1 à 2 points de croissance

Ils constatent surtout qu’avant 2000, "la croissance par habitant ne divergeait guère entre les pays en fonction du régime de change choisi". Mais les 15 dernières années vont connaître un changement majeur. Puisque "depuis 2000 environ, les pays d’Afrique subsaharienne dotés de régimes plus flexibles affichent des taux annuels de croissance de la production par habitant supérieurs de 1 à 2 points à ceux des pays à régime fixe". Le constat est donc fait que le CFA freine le développement des pays l’ayant adopté.

Théoriquement, après analyse, une moyenne de 1,5 point de PIB perdu sur 15 ans signifie 25% de son PIB en moins. Alors que 2 points de PIB en moins correspondent à 34% de la richesse qu'est sensé produire une nation. Est-ce que c’est ce que des pays comme la Côte d’Ivoire, le Sénégal, le Cameroun, le Congo ou le Gabon ont perdu ? Le FMI ne le dit pas ouvertement, mais on le comprend aisément.

Le CFA tue la compétitivité

L’institution de Bretton Woods affirme en plus que "cet écart de croissance n’est pas constaté dans d’autres pays en développement" qui ont des régimes de change différent. Et les experts de poser la question qui tue: "à quoi tient donc ce différentiel ?" Leur réponse est sans équivoque: "globalement, il semble imputable au fait que certains pays à régime fixe (comme la zone CFA, ndlr) ont des taux de change réels moins compétitifs que les pays à régime flexible ou intermédiaire". En d’autres termes, en se cantonnant à maintenir le régime du franc Cfa dans sa forme actuelle, les gouvernants africains sont complices d’une absence de compétitivité de leurs économies respectives. Ces mêmes dirigeants ne veulent malheureusement pas ouvrir le débat concernant la nécessaire réforme du franc Cfa.

D'éminents experts l'ont déjà dit

Dans sa sortie, fin septembre, Carlos Lopes, l’adjoint du secrétaire général des Nations Unies, dénonçait un mécanisme "désuet". L’homme sait bien de quoi il parle, puisqu’il est également le secrétaire exécutif de la Commission économique de l’ONU pour l’Afrique. Il fait également partie du think tank mis en place par Paul Kagamé, le président rwandais, devant faire des propositions pour la réforme de l’Union africaine.

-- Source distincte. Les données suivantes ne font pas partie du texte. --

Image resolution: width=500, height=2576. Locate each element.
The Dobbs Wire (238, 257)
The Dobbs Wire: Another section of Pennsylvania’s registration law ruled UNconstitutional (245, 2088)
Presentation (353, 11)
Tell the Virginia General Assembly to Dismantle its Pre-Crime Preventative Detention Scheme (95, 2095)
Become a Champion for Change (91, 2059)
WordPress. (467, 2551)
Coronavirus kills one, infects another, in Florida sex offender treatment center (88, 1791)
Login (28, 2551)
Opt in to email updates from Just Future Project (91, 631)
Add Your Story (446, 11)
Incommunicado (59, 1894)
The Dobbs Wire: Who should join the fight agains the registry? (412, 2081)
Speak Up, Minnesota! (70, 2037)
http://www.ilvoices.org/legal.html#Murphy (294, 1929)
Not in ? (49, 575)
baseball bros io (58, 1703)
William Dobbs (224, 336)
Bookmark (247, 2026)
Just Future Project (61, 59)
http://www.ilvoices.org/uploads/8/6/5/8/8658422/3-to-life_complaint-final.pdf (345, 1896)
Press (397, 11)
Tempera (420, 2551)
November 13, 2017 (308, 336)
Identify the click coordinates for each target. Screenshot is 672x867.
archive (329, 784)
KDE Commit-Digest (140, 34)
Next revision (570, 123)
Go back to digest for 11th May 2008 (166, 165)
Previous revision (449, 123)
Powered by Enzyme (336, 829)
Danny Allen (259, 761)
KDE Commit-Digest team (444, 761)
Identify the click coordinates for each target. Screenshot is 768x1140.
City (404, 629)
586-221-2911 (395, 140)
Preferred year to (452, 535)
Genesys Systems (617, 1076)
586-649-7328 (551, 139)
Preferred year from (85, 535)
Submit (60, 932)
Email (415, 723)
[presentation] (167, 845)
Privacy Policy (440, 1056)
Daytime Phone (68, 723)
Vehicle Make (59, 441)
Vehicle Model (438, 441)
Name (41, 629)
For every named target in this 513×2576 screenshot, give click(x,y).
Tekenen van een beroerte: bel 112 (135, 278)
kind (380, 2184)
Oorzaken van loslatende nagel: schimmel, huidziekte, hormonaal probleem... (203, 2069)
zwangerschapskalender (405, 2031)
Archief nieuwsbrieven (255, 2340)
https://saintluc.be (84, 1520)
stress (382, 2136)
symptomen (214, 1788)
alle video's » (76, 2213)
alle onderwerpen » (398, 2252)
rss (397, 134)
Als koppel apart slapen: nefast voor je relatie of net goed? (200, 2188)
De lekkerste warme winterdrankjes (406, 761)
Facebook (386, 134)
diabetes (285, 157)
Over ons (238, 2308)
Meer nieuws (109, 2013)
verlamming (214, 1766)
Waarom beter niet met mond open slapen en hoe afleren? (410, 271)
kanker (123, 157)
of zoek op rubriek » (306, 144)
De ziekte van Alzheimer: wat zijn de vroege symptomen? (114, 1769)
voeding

De même, quatre éminents économistes africains avaient dénoncé le régime actuel du Franc Cfa dans leur ouvrage paru fin septembre, intitulé "Sortir l’Afrique de la servitude monétaire. À qui profite le franc CFA ?". Il ne s’agissait pas de n’importe qui, puisqu’il y a comme chef de file Kako Nubukpo, ancien ministre des Finances togolais, en charge actuellement de la Francophonie économique. Les autres co-auteurs de l’ouvrage sont notamment Bruno Tinel, maître de conférences à l’université Paris 1-Panthéon Sorbonne, Demba Moussa Dembelé, directeur du Forum africain des alternatives et coordonnateur de l’Africaine de recherche et de coopération, ou encore Martial Ze Belinga, économiste et sociologue, rédacteur en chef du site Afrikara.com.